* _AIM OF THE TASK_
Go through the material and copy each line in which the word "Health" shows up.
━━━━━━━━━━
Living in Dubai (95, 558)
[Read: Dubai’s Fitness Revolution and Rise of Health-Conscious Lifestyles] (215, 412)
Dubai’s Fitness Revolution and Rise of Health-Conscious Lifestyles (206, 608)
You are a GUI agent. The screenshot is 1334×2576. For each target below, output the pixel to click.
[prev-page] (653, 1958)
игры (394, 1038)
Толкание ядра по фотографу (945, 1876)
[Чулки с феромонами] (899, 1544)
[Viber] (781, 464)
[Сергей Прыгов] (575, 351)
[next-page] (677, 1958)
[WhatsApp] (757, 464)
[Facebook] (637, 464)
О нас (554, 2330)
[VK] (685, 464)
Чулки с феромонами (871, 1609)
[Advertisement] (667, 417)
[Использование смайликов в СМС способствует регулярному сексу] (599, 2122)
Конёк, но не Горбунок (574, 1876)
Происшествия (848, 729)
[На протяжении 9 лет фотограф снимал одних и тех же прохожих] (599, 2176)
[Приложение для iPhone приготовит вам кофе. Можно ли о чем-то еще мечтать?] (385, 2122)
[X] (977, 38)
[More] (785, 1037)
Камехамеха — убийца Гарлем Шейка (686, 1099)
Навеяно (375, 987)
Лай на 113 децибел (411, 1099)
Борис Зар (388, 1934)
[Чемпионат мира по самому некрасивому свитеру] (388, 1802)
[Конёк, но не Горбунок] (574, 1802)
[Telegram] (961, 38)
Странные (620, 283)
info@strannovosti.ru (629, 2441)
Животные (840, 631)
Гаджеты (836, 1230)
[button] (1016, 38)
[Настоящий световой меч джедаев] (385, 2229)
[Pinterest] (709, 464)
━━━━━━━━━━
* _SOLUTION TO THE EXERCISE_
[Read: Dubai’s Fitness Revolution and Rise of Health-Conscious Lifestyles] (215, 412)
Dubai’s Fitness Revolution and Rise of Health-Conscious Lifestyles (206, 608)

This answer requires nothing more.